Challenge A:
Decide whether each statement agrees with the passage on phase-mask coronagraphs below: (i) the experiment reached a peak intensity attenuation of 16; (ii) the modest attenuation was blamed on the sharp edges of the mask; (iii) the dual-zone phase mask relies on a single phase retardation. Answer yes or no for each, quoting the deciding words of the passage.
Challenge B:
According to the passage on phase-mask coronagraphs below, what kind of nulling does the dual-zone phase mask use to reach achromatic destructive interference?
Challenge C:
Carry on the passage on phase-mask coronagraphs below, starting right after its last sentence.

Passage provided:
While the results of this experiment, described in detail in Guyon et al. (1999), clearly validated the principles of this new coronagraphic concept, it achieved only a modest peak intensity attenuation of 16. Theoretically, carefully adjusting the size of the mask to the size of the diffraction pattern (or vice-versa, by the aid of a variable iris entrance pupil), a peak intensity attenuation of infinity could have been achieved.

The modest attenuation achieved was explained by the rounded edges of this first-generation mask. It was therefore clear that technological improvements would be required to push this concept further. This conclusion, together with the double chromatism suffered by the RRPM, both in terms of phase delay and lateral dimension, made the concept sufficiently unattractive to remain virtually unexplored in the literature since then. It did open the road for other phase mask concepts, however, in particular the four-quadrant phase mask (FQPM, Rouan et al. 2000) which has been extensively studied (Riaud et al. 2001) and tested (Mawet et al. 2006; Riaud et al. 2003) and which currently equips high-contrast imaging projects on the ground (Gratadour et al. 2005; Boccaletti et al. 2004) and, soon, in space (Baudoz et al. 2006). It also spurred the development of a phase-mask coronagraph more directly related to the RRPM, the dual-zone phase mask (DZPM, Soummer et al. 2003b). This concept is based on a small structure covering the central core of the stellar diffraction pattern, but instead of a single phase retardation, this mask includes a second, annular phase retarder surrounding the Roddier-style cylindrical phase disk. None of the retardations being $\pi$, achromatic destructive interference is reached by a three-vector nulling, rather than a two-vector nulling as in the original RRPM concept.

Entries:
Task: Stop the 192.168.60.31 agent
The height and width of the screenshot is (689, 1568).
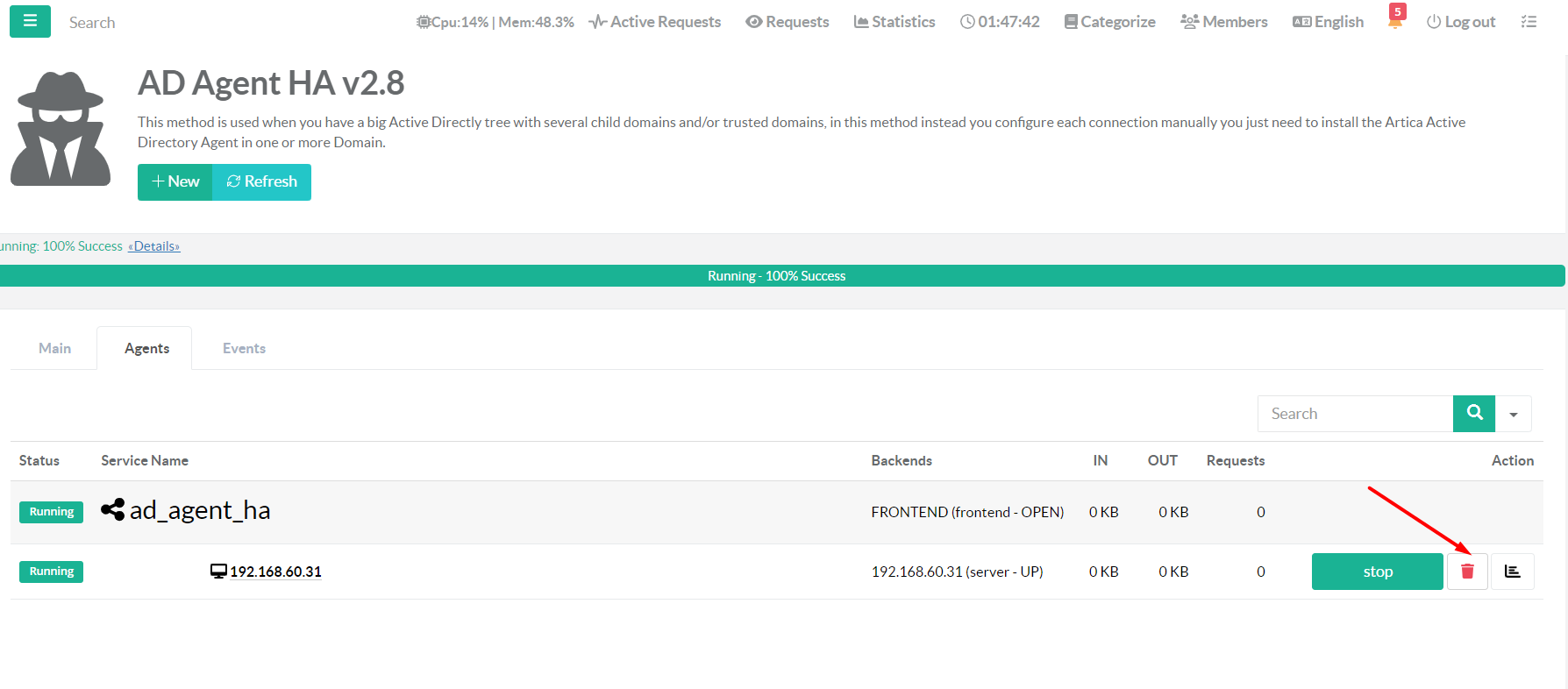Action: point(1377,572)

...

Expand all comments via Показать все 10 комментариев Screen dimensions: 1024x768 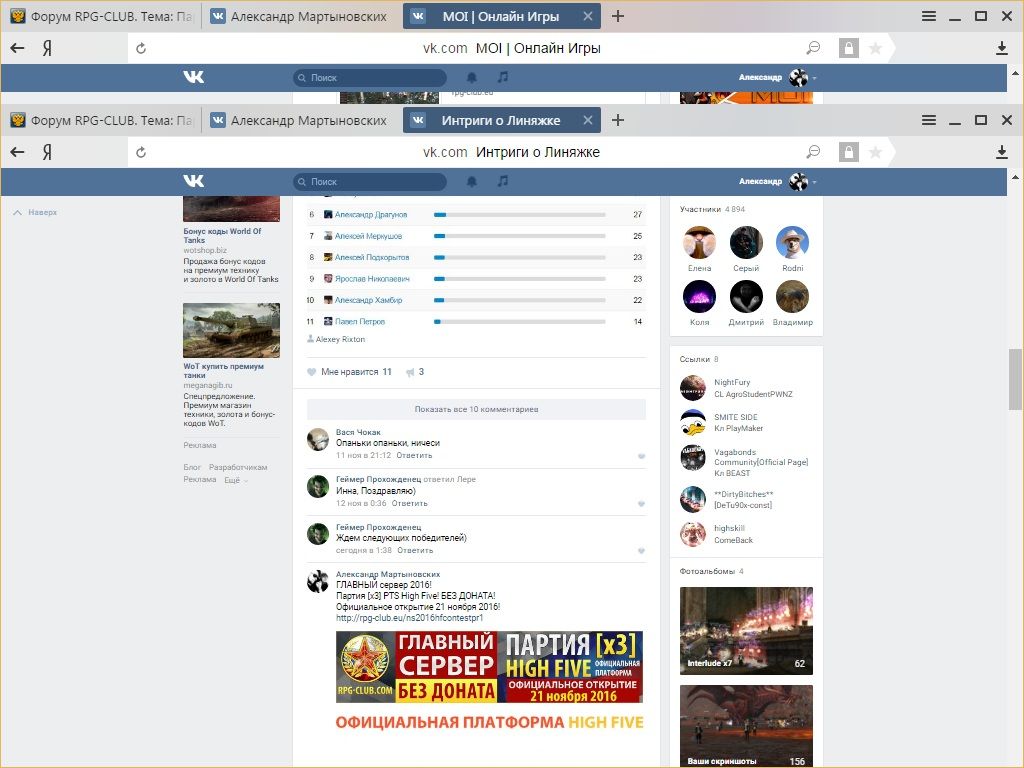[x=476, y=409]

==

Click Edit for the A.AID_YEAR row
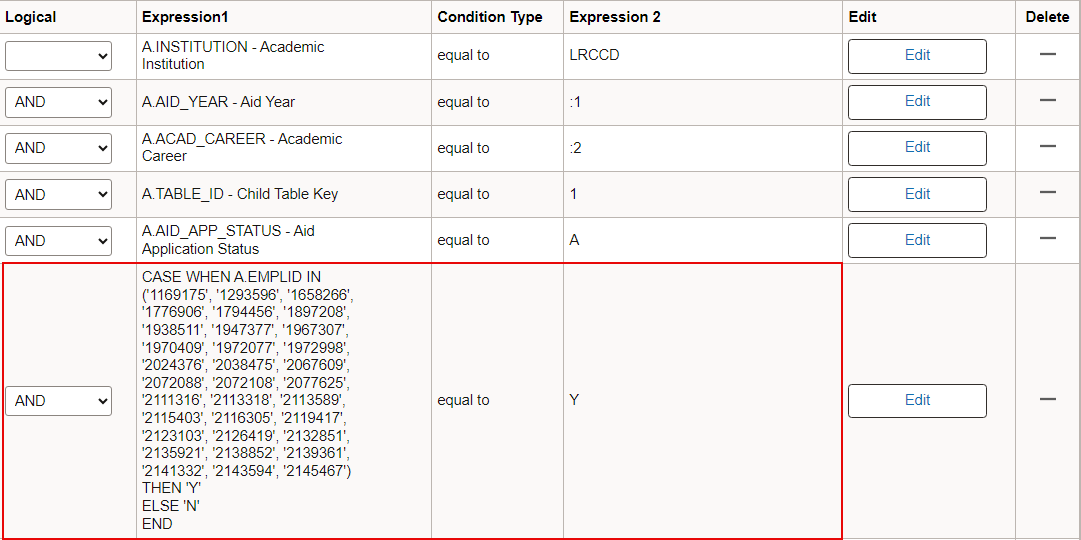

Exercise output A:
(i) Yes: "it achieved only a modest peak intensity attenuation of 16"
(ii) No: "The modest attenuation achieved was explained by the rounded edges of this first-generation mask."
(iii) No: "instead of a single phase retardation, this mask includes a second, annular phase retarder surrounding the Roddier-style cylindrical phase disk"

Exercise output B:
It uses a three-vector nulling, rather than the two-vector nulling of the original RRPM concept.

Exercise output C:
An important difference between the circular phase mask, Roddier-type coronagraphs and the four-quadrant phase mask coronagraphs is their tolerance to non-circular or centrally obstructed pupils. It can be understood from the intuitive description given above that in the former case, the function E1 remains a smooth bell-shaped function whatever the shape of E0, and so, when the optimal size of the mask has been determined, the field in the exit pupil will remain small within the geometrical pupil and bright outside of this limit and within any obscuration (shadow of the secondary mirror and spiders, gaps between segments, etc.). In the case of the FQPM and related designs, light is rejected to the outside of any circular edge. Since an obstructed aperture can be seen as the subtraction of two circular pupils, the negative electric field contained within the central obscuration will therefore be recovered within the geometrical aperture in the exit pupil plane.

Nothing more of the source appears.